The 120FN inhibits the expression of osteoblastic markers in PDL cells concomitant to induction of MMP-1. PDL cells were cultured in serum-free medium in the absence or presence of 0.1μM 120FN. Cells cultured with the pro-osteogenic dexamethasone (Dex) were used as positive controls. Cell conditioned medium was assayed for collagenase activity (A), cell lysates analyzed for AP activity (C), and total RNA was extracted and subjected to qRT-PCR for MMP-1 (B), Runx2 (D) and ON (E). Data are shown as mean (+ SD) fold change relative to control (Ct) for three independent experiments, each performed in triplicate. (*, p < 0.05; **, p < 0.01; ***, p < 0.001).

Figure 5

The inhibition of AP phenotype by the 120FN is mediated through its induction of MMP-1. Early passage PDL cells were transfected with 100 pmole of siRNA to MMP-1 (siMMP-1) or scrambled control siRNA (siC) and maintained in serum-free medium for 3days.

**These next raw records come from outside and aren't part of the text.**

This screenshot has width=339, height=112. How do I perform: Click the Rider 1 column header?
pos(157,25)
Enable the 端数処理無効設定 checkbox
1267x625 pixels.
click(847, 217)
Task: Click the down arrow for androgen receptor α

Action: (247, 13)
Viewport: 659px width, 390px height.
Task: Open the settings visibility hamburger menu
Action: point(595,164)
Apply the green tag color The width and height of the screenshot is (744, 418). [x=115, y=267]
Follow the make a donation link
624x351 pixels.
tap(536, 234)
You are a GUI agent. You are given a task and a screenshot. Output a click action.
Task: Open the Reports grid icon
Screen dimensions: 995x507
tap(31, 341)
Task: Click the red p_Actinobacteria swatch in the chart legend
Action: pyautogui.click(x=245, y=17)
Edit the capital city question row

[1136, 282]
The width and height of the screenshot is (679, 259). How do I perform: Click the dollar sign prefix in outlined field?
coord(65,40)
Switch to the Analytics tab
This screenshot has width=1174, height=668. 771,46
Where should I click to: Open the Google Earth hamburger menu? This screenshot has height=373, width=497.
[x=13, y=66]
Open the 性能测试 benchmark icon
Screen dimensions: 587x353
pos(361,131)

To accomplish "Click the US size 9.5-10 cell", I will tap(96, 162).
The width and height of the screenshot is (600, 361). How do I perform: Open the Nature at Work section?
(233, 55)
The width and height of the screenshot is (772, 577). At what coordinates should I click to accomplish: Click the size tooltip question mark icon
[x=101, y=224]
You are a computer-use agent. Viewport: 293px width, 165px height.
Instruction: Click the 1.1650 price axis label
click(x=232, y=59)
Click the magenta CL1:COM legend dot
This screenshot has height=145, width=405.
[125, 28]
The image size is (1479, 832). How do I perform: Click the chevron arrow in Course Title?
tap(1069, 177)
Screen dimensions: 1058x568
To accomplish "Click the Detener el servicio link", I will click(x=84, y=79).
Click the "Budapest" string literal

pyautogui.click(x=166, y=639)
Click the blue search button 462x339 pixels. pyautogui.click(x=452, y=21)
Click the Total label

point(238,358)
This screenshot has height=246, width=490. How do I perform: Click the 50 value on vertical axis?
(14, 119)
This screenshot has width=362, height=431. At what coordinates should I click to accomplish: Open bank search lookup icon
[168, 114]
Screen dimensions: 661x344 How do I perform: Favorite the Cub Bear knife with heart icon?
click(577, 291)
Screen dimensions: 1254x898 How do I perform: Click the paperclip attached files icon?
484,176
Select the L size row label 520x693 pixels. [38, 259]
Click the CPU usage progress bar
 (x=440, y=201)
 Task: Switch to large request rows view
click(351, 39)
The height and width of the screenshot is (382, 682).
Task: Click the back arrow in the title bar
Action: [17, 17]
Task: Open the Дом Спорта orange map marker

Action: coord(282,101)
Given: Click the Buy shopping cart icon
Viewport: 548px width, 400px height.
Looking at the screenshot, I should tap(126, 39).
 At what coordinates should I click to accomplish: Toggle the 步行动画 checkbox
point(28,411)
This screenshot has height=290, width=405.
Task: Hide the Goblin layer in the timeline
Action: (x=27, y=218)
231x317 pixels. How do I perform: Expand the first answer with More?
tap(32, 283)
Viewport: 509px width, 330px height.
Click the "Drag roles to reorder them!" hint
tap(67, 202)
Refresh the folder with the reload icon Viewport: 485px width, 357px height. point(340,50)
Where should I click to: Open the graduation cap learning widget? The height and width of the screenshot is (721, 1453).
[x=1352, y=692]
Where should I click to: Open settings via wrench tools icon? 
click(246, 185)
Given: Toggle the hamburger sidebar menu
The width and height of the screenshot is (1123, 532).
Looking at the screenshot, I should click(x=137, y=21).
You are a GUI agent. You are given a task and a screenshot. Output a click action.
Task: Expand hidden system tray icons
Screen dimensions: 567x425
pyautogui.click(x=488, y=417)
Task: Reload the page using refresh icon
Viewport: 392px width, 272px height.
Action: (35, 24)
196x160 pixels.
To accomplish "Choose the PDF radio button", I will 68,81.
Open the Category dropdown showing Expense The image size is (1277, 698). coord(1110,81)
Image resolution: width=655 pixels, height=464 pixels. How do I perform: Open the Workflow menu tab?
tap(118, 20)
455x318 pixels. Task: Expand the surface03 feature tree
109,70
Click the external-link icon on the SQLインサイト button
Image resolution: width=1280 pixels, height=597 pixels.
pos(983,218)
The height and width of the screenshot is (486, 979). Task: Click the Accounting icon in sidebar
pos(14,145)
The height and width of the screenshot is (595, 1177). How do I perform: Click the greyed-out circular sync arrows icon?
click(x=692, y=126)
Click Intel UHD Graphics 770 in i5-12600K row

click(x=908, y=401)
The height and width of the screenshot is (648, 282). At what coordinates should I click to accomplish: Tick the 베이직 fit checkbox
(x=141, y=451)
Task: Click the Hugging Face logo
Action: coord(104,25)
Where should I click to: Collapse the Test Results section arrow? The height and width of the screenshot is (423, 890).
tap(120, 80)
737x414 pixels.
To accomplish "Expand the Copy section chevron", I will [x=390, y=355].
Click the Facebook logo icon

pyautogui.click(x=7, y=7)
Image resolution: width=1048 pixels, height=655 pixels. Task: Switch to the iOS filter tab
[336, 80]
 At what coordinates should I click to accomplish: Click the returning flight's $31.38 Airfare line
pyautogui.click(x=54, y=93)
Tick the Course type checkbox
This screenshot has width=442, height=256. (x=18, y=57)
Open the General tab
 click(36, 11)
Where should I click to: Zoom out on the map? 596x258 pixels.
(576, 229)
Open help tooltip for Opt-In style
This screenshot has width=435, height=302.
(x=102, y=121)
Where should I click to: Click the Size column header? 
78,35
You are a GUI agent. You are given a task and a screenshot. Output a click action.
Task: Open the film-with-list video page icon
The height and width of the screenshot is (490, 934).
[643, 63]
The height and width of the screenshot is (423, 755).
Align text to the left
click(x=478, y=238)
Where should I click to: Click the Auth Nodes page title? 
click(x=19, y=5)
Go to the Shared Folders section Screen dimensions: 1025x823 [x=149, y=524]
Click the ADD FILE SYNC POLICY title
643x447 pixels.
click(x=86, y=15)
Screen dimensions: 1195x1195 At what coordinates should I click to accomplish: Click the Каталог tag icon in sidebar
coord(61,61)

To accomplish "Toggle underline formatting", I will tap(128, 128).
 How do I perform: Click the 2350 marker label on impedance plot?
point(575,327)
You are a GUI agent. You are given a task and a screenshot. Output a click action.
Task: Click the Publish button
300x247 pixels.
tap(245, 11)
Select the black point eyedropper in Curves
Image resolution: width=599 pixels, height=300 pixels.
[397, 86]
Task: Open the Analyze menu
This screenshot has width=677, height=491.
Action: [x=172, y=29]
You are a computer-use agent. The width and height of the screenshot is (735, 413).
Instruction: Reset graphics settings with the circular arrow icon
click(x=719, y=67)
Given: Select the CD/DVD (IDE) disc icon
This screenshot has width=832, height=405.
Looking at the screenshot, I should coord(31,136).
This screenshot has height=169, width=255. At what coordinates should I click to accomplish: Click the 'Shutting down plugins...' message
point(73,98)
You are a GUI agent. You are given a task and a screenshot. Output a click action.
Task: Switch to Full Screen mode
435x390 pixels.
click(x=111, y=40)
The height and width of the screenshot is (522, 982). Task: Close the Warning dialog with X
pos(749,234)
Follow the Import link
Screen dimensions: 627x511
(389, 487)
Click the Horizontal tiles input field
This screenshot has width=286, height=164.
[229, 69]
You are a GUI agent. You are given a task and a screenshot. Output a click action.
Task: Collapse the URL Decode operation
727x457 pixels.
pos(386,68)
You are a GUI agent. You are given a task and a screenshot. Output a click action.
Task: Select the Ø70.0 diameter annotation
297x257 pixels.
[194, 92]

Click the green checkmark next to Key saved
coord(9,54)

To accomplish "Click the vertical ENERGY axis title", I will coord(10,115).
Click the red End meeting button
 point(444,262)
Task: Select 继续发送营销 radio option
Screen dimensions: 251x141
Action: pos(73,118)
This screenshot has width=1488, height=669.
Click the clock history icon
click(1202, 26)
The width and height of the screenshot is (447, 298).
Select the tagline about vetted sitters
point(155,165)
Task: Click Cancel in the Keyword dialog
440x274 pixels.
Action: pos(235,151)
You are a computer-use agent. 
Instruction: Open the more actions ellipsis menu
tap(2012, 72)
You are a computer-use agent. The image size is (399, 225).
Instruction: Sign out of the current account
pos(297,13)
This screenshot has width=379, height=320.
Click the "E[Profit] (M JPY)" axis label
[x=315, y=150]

The cell-conditioned medium was assayed by Western blot for MMP-1 (A) and collagenase activity (B), and the cell extracts assayed for AP activity (C). Data are shown as mean (+ SD) fold change relative to control for three independent experiments performed in triplicate. (*, p < 0.05; **, p < 0.01; ***, p < 0.001).

Figure 6

The 120FN inhibits mineralized nodule formation in PDL cells. PDL cells were cultured in osteogenic/mineralizing FN-free serum medium without or with 120FN (0.1 μM) for 14 days. The cells and matrix were subjected to von Kossa staining (A). For quantification, mineralized nodules were counted for a total of six different fields per well (B). Data are shown as mean (+ SD) fold change relative to control baseline levels for three experiments performed in triplicate (***, p < 0.001).